## Task input
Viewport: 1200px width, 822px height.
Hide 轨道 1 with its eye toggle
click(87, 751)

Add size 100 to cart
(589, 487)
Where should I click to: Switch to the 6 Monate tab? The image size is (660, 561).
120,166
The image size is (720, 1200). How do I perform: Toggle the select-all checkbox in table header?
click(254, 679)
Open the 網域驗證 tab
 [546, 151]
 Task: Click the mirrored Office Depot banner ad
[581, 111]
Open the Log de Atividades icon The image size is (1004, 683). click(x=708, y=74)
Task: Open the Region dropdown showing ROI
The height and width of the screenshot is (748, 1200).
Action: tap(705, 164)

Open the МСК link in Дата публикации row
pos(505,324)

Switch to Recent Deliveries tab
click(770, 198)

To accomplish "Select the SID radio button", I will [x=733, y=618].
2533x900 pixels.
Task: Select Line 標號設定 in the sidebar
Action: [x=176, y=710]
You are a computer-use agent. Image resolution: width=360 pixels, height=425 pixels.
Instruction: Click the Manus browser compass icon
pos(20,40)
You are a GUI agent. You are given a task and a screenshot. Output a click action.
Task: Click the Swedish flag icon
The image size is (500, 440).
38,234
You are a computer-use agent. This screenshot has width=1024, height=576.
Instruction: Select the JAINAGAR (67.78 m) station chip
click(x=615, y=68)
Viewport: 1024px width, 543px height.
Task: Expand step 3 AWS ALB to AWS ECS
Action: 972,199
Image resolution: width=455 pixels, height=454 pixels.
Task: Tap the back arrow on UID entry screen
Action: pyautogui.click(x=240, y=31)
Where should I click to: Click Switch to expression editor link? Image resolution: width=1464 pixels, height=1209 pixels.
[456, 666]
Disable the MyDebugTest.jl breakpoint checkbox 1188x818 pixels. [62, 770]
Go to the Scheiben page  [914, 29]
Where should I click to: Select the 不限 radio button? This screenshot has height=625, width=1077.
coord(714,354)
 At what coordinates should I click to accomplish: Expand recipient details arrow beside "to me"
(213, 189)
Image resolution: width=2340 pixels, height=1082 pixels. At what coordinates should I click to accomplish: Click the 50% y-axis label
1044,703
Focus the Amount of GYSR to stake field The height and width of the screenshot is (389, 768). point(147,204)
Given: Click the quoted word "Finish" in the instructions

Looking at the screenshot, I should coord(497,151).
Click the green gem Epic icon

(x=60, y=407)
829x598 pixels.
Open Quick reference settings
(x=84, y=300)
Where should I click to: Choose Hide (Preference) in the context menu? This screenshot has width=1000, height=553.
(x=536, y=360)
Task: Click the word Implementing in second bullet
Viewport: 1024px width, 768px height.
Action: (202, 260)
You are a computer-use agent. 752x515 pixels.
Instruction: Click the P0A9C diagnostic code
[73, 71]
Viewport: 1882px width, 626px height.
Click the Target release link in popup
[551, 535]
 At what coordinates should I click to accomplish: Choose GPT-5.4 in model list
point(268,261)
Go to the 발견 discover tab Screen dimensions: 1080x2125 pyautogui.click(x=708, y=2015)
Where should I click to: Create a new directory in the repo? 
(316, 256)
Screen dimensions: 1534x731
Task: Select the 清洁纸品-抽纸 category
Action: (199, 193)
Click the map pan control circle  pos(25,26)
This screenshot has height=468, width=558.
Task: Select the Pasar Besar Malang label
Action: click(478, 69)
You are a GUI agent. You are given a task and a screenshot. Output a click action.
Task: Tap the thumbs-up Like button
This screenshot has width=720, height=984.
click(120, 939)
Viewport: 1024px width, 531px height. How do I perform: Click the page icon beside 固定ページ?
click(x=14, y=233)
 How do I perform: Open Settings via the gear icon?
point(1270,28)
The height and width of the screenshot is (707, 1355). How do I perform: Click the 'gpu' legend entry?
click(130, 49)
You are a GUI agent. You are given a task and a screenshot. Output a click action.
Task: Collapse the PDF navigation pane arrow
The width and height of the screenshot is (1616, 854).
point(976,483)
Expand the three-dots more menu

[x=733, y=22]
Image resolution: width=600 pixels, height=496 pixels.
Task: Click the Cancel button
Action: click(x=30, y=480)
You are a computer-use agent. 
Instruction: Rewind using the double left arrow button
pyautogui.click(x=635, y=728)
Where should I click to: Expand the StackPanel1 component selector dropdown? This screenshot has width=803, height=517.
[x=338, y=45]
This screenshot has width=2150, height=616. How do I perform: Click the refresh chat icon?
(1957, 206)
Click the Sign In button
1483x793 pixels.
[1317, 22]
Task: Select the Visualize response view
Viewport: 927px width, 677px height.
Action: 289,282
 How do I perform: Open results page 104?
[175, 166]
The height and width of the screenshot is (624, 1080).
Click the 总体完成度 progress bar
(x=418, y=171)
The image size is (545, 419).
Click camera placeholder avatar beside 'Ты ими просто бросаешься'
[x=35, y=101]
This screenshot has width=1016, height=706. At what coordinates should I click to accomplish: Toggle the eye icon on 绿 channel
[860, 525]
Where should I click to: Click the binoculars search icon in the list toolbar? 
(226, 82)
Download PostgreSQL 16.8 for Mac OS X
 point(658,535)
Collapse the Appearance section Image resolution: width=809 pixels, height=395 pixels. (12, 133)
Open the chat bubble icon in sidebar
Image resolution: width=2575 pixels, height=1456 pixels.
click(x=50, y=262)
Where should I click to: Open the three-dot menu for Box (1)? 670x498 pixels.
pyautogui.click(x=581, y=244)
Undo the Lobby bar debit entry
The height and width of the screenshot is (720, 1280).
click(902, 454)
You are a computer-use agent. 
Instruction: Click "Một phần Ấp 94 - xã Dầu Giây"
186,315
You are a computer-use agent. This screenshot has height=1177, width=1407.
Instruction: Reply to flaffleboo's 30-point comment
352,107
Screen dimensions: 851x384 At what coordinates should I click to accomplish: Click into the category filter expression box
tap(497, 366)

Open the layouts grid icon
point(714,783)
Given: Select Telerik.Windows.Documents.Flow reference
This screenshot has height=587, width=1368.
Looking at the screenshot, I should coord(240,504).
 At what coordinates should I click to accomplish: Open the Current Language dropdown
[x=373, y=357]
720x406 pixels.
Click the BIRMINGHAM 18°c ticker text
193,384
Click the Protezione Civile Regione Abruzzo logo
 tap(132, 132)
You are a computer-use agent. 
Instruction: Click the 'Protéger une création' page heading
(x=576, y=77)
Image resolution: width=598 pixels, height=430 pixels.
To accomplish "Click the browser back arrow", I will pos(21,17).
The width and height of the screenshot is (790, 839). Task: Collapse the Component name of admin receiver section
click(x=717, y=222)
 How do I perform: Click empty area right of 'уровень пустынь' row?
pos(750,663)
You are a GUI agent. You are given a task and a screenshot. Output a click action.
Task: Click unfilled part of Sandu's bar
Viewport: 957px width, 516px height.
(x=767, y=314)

## Work request
An exact reproduction of all the entries, complete to the last line, is needed.

## Exercise output
Viewport: 1200px width, 822px height.
Hide 轨道 1 with its eye toggle
click(87, 751)

Add size 100 to cart
(589, 487)
Where should I click to: Switch to the 6 Monate tab? The image size is (660, 561).
120,166
The image size is (720, 1200). How do I perform: Toggle the select-all checkbox in table header?
click(254, 679)
Open the 網域驗證 tab
 [546, 151]
 Task: Click the mirrored Office Depot banner ad
[581, 111]
Open the Log de Atividades icon The image size is (1004, 683). click(x=708, y=74)
Task: Open the Region dropdown showing ROI
The height and width of the screenshot is (748, 1200).
Action: tap(705, 164)

Open the МСК link in Дата публикации row
pos(505,324)

Switch to Recent Deliveries tab
click(770, 198)

To accomplish "Select the SID radio button", I will [x=733, y=618].
2533x900 pixels.
Task: Select Line 標號設定 in the sidebar
Action: [x=176, y=710]
You are a computer-use agent. Image resolution: width=360 pixels, height=425 pixels.
Instruction: Click the Manus browser compass icon
pos(20,40)
You are a GUI agent. You are given a task and a screenshot. Output a click action.
Task: Click the Swedish flag icon
The image size is (500, 440).
38,234
You are a computer-use agent. This screenshot has width=1024, height=576.
Instruction: Select the JAINAGAR (67.78 m) station chip
click(x=615, y=68)
Viewport: 1024px width, 543px height.
Task: Expand step 3 AWS ALB to AWS ECS
Action: 972,199
Image resolution: width=455 pixels, height=454 pixels.
Task: Tap the back arrow on UID entry screen
Action: pyautogui.click(x=240, y=31)
Where should I click to: Click Switch to expression editor link? Image resolution: width=1464 pixels, height=1209 pixels.
[456, 666]
Disable the MyDebugTest.jl breakpoint checkbox 1188x818 pixels. [62, 770]
Go to the Scheiben page  [914, 29]
Where should I click to: Select the 不限 radio button? This screenshot has height=625, width=1077.
coord(714,354)
 At what coordinates should I click to accomplish: Expand recipient details arrow beside "to me"
(213, 189)
Image resolution: width=2340 pixels, height=1082 pixels. At what coordinates should I click to accomplish: Click the 50% y-axis label
1044,703
Focus the Amount of GYSR to stake field The height and width of the screenshot is (389, 768). point(147,204)
Given: Click the quoted word "Finish" in the instructions

Looking at the screenshot, I should coord(497,151).
Click the green gem Epic icon

(x=60, y=407)
829x598 pixels.
Open Quick reference settings
(x=84, y=300)
Where should I click to: Choose Hide (Preference) in the context menu? This screenshot has width=1000, height=553.
(x=536, y=360)
Task: Click the word Implementing in second bullet
Viewport: 1024px width, 768px height.
Action: (202, 260)
You are a computer-use agent. 752x515 pixels.
Instruction: Click the P0A9C diagnostic code
[73, 71]
Viewport: 1882px width, 626px height.
Click the Target release link in popup
[551, 535]
 At what coordinates should I click to accomplish: Choose GPT-5.4 in model list
point(268,261)
Go to the 발견 discover tab Screen dimensions: 1080x2125 pyautogui.click(x=708, y=2015)
Where should I click to: Create a new directory in the repo? 
(316, 256)
Screen dimensions: 1534x731
Task: Select the 清洁纸品-抽纸 category
Action: (199, 193)
Click the map pan control circle  pos(25,26)
This screenshot has height=468, width=558.
Task: Select the Pasar Besar Malang label
Action: click(478, 69)
You are a GUI agent. You are given a task and a screenshot. Output a click action.
Task: Tap the thumbs-up Like button
This screenshot has width=720, height=984.
click(120, 939)
Viewport: 1024px width, 531px height. How do I perform: Click the page icon beside 固定ページ?
click(x=14, y=233)
 How do I perform: Open Settings via the gear icon?
point(1270,28)
The height and width of the screenshot is (707, 1355). How do I perform: Click the 'gpu' legend entry?
click(130, 49)
You are a GUI agent. You are given a task and a screenshot. Output a click action.
Task: Collapse the PDF navigation pane arrow
The width and height of the screenshot is (1616, 854).
point(976,483)
Expand the three-dots more menu

[x=733, y=22]
Image resolution: width=600 pixels, height=496 pixels.
Task: Click the Cancel button
Action: click(x=30, y=480)
You are a computer-use agent. 
Instruction: Rewind using the double left arrow button
pyautogui.click(x=635, y=728)
Where should I click to: Expand the StackPanel1 component selector dropdown? This screenshot has width=803, height=517.
[x=338, y=45]
This screenshot has width=2150, height=616. How do I perform: Click the refresh chat icon?
(1957, 206)
Click the Sign In button
1483x793 pixels.
[1317, 22]
Task: Select the Visualize response view
Viewport: 927px width, 677px height.
Action: 289,282
 How do I perform: Open results page 104?
[175, 166]
The height and width of the screenshot is (624, 1080).
Click the 总体完成度 progress bar
(x=418, y=171)
The image size is (545, 419).
Click camera placeholder avatar beside 'Ты ими просто бросаешься'
[x=35, y=101]
This screenshot has width=1016, height=706. At what coordinates should I click to accomplish: Toggle the eye icon on 绿 channel
[860, 525]
Where should I click to: Click the binoculars search icon in the list toolbar? 
(226, 82)
Download PostgreSQL 16.8 for Mac OS X
 point(658,535)
Collapse the Appearance section Image resolution: width=809 pixels, height=395 pixels. (12, 133)
Open the chat bubble icon in sidebar
Image resolution: width=2575 pixels, height=1456 pixels.
click(x=50, y=262)
Where should I click to: Open the three-dot menu for Box (1)? 670x498 pixels.
pyautogui.click(x=581, y=244)
Undo the Lobby bar debit entry
The height and width of the screenshot is (720, 1280).
click(902, 454)
You are a computer-use agent. 
Instruction: Click "Một phần Ấp 94 - xã Dầu Giây"
186,315
You are a computer-use agent. This screenshot has height=1177, width=1407.
Instruction: Reply to flaffleboo's 30-point comment
352,107
Screen dimensions: 851x384 At what coordinates should I click to accomplish: Click into the category filter expression box
tap(497, 366)

Open the layouts grid icon
point(714,783)
Given: Select Telerik.Windows.Documents.Flow reference
This screenshot has height=587, width=1368.
Looking at the screenshot, I should coord(240,504).
 At what coordinates should I click to accomplish: Open the Current Language dropdown
[x=373, y=357]
720x406 pixels.
Click the BIRMINGHAM 18°c ticker text
193,384
Click the Protezione Civile Regione Abruzzo logo
 tap(132, 132)
You are a computer-use agent. 
Instruction: Click the 'Protéger une création' page heading
(x=576, y=77)
Image resolution: width=598 pixels, height=430 pixels.
To accomplish "Click the browser back arrow", I will pos(21,17).
The width and height of the screenshot is (790, 839). Task: Collapse the Component name of admin receiver section
click(x=717, y=222)
 How do I perform: Click empty area right of 'уровень пустынь' row?
pos(750,663)
You are a GUI agent. You are given a task and a screenshot. Output a click action.
Task: Click unfilled part of Sandu's bar
Viewport: 957px width, 516px height.
(x=767, y=314)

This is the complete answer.